The office came up with numerous temporary measures to clear the huge backlog of applications. But the problem persisted. Delay in such essential services costs money and time for the people. 

Eventually, the authority opened a branch office in Babesa to make its services more accessible to the public. This initiative has brought relief to many albeit belatedly. 

Like RSTA there are many agencies catering essential services and that can do much to improve accessibility for the general public. Some of these agencies made earnest attempts.

Druk Zakar and the Druk Trace applications for mobile phones have been downloaded 10 times more than the government’s main public service (G2C) application. When small private businesses are thriving online, we are left to wonder why public service offices manned with qualified staff fail to ensure efficient delivery of services. 

The problem with public service apps is that they often break down and are not fixed for days on end. Some have faded into oblivion. For instance, consumers no longer need to use the Pol mCoupon app to refill their liquefied petroleum gas cylinders. 

Then there are problems with payment transactions. Oftentimes,officials have no clue what went wrong with the online system. Years after the services went online, public service providers send clients from one office to another. 

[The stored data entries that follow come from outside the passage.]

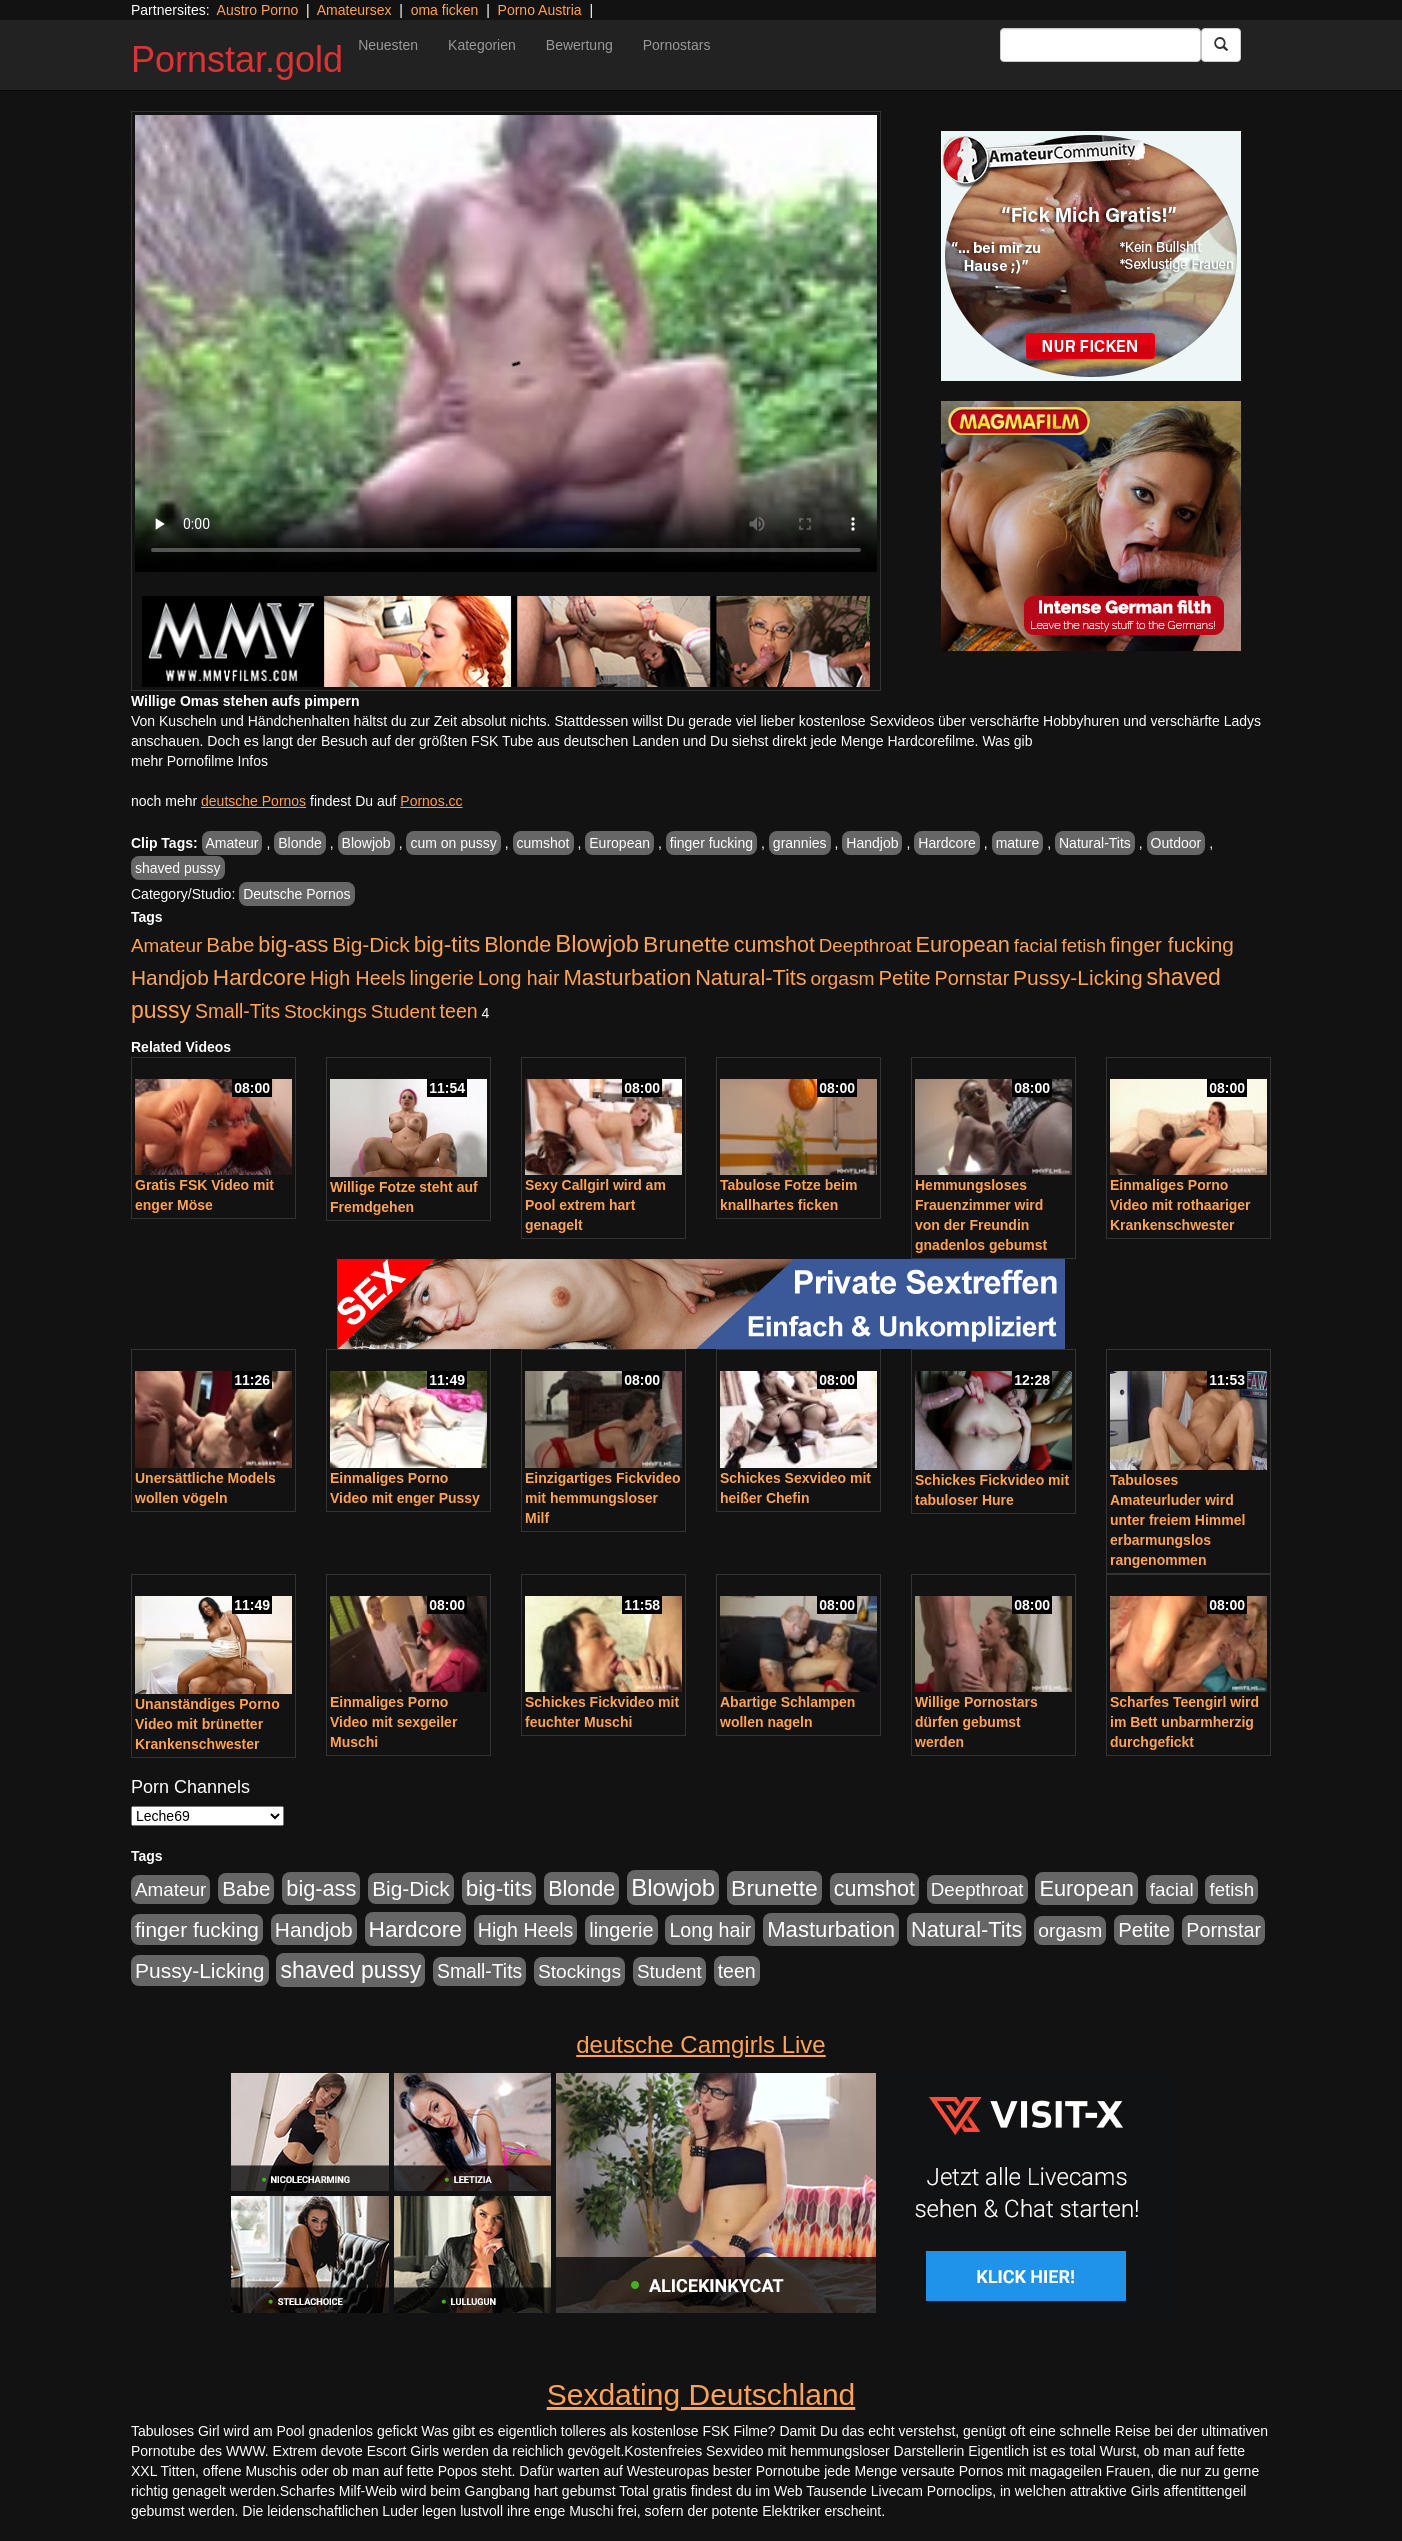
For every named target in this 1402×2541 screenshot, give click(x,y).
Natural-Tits (1095, 843)
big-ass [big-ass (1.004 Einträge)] (293, 944)
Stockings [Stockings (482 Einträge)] (325, 1011)
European (619, 843)
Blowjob (366, 843)
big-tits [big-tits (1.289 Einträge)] (447, 944)
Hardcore (947, 843)
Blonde (300, 843)
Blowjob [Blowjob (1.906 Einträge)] (597, 943)
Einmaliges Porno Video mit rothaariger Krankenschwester (1180, 1205)
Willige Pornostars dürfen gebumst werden (976, 1722)
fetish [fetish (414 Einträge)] (1083, 945)
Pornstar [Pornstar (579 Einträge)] (971, 978)
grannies (800, 843)
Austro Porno (258, 10)
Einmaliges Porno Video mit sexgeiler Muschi (393, 1722)
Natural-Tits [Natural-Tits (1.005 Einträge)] (750, 977)
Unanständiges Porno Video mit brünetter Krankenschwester (207, 1724)
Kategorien (482, 45)
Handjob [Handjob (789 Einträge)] (170, 977)
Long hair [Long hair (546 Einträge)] (519, 978)
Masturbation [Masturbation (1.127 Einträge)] (627, 977)
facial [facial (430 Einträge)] (1036, 945)
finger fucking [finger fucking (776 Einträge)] (1172, 944)
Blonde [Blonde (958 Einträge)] (517, 944)
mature (1018, 843)
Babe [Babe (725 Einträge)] (230, 944)
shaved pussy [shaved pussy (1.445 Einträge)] (350, 1970)
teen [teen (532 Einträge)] (459, 1011)
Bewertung (579, 45)
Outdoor (1176, 843)
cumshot (543, 843)
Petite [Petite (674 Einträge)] (905, 978)
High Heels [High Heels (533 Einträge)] (358, 978)
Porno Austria (540, 10)
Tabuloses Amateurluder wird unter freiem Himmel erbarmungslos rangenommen (1177, 1520)
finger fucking (711, 843)
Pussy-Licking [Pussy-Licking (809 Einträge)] (1078, 977)
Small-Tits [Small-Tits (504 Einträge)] (237, 1011)
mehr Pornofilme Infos (199, 761)
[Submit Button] (1221, 45)
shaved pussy (178, 868)
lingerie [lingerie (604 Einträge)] (441, 978)
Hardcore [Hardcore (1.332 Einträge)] (259, 977)
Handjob (872, 843)
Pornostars (677, 45)
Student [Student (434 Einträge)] (403, 1011)
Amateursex (354, 10)
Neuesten (388, 45)
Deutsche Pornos (296, 894)
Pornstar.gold (237, 59)
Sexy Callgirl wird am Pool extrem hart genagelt (595, 1205)
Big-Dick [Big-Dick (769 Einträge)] (371, 944)
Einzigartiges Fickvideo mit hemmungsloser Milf (603, 1498)
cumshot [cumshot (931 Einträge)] (774, 945)
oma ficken (445, 10)
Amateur (232, 843)
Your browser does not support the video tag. (506, 343)
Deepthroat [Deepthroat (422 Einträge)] (865, 945)
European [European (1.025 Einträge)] (962, 944)
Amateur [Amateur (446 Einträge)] (166, 945)
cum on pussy (453, 843)
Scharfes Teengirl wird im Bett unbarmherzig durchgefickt (1184, 1722)
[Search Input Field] (1100, 45)
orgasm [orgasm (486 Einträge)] (843, 978)
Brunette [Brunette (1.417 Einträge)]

The old style of working – waiting in long queues outside government offices that are mostly anchored on a paper-based, or personality-driven system, doesn’t work anymore. People, aware of technological advancement, have no patience when everything is driven by technology. 

While the rate of government websites being hacked has dropped in recent years, the websites still carry contact numbers that ‘does not exist’ or are ‘out of service’. There are e-service facilities available. Yet, villagers still walk to the gewog centres to avail the services because they either are illiterate or not familiar with handling such digital platforms. There is much we can do for efficient and hassle-free public services in the dzongkhags. 

We are well aware that such essential services going online will reduce the interface with public officials, which in turn will promote accountability and transparency. But unless these teething problems with such systems are fixed, public trust and confidence in such platforms will waver. The ambitious goal of a digital society would remain a distant dream.